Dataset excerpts
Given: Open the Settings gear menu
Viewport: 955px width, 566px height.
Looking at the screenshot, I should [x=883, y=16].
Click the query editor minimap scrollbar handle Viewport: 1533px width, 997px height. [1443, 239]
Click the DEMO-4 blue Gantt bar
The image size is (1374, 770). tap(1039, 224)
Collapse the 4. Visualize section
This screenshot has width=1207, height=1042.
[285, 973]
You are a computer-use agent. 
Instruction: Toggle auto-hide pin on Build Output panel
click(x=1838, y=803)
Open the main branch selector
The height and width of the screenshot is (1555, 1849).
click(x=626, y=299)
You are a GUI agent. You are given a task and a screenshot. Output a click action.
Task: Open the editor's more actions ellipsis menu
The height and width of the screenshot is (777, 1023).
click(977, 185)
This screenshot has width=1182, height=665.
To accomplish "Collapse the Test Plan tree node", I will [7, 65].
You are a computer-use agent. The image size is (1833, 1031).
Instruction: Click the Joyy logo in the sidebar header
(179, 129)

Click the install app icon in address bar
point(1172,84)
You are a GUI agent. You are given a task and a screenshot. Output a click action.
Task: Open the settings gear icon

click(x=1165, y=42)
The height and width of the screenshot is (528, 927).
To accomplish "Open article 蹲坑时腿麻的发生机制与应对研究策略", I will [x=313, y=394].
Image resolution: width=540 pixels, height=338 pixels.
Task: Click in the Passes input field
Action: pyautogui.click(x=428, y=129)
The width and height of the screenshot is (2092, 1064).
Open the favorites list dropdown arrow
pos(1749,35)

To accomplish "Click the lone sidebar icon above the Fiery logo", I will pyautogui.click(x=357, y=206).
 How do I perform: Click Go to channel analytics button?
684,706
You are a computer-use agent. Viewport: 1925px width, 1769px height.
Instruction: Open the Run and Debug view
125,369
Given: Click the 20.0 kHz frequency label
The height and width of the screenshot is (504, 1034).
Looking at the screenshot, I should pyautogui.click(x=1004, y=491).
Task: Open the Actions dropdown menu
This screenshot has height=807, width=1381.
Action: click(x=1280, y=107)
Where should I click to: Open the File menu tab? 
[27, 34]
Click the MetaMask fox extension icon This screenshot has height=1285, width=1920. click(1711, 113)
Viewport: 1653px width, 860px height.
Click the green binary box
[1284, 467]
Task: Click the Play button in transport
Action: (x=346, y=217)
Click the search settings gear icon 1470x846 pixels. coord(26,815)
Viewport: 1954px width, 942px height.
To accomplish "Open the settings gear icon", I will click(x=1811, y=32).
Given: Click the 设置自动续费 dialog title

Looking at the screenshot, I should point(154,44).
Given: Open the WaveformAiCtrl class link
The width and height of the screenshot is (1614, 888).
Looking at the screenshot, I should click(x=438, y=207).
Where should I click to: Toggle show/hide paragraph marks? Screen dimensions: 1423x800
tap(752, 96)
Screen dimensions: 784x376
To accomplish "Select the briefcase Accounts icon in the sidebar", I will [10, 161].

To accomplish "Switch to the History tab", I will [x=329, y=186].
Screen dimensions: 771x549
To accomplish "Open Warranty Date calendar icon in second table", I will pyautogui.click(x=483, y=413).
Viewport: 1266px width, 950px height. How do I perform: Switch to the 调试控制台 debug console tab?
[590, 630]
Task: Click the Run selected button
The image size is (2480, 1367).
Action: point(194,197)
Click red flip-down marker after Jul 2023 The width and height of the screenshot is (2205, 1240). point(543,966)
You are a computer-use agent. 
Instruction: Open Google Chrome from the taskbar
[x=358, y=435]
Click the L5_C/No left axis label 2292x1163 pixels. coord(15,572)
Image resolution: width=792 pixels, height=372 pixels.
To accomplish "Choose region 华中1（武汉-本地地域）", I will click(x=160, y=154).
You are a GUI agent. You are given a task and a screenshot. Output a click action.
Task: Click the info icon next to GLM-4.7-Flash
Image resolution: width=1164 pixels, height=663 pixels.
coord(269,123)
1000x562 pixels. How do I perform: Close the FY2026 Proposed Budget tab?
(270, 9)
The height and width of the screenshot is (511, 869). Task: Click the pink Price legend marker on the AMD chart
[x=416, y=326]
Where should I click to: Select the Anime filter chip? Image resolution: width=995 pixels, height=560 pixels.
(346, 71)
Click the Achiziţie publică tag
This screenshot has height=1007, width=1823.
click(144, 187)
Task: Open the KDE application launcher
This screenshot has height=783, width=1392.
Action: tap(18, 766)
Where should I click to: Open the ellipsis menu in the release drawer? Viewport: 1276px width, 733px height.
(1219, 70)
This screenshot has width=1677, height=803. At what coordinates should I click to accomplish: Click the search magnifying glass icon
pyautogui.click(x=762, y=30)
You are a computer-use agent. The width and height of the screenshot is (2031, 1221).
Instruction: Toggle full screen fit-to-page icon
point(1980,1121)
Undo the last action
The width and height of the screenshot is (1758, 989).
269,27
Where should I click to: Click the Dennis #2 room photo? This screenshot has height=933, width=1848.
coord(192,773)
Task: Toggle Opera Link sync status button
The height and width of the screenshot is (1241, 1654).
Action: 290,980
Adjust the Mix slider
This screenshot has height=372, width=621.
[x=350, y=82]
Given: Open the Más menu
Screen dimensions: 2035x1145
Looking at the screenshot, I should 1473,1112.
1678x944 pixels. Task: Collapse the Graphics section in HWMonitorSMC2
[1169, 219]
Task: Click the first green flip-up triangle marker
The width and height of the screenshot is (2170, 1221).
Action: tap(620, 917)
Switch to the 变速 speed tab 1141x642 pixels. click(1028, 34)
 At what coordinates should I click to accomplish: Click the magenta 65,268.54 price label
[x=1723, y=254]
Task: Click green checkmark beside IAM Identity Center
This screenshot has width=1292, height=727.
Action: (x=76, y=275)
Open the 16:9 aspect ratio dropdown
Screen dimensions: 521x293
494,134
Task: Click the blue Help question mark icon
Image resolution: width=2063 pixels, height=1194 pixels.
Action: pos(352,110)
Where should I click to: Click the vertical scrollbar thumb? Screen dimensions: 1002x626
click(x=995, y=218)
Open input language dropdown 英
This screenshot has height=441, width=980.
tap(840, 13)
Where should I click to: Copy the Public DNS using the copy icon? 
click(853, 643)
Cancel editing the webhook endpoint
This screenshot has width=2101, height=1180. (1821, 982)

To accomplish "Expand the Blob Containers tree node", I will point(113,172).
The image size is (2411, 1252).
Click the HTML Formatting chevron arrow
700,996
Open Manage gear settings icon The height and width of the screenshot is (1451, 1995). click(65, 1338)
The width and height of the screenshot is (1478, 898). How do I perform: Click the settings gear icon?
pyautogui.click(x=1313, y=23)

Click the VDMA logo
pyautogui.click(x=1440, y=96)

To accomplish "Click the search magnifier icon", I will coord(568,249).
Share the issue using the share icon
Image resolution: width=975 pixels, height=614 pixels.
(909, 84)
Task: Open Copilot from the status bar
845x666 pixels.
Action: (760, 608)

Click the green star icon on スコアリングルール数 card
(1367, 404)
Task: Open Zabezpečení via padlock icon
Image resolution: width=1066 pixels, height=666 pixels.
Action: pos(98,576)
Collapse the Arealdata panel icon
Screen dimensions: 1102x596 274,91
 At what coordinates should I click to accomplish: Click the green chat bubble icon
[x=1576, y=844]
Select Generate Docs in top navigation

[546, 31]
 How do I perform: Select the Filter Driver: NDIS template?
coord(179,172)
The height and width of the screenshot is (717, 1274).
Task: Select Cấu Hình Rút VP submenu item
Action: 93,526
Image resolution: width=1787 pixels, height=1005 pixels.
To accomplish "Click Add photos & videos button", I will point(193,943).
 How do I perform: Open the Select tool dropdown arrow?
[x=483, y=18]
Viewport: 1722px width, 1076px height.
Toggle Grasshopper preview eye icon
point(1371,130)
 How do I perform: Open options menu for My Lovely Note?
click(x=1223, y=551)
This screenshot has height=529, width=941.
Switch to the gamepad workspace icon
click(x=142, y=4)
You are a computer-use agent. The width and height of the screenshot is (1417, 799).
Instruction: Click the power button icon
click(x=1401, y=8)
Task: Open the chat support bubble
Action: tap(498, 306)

» **Task instructions**
From the data above, show each line that contains "flip".

» **Exercise answer**
Click red flip-down marker after Jul 2023 The width and height of the screenshot is (2205, 1240). point(543,966)
Task: Click the first green flip-up triangle marker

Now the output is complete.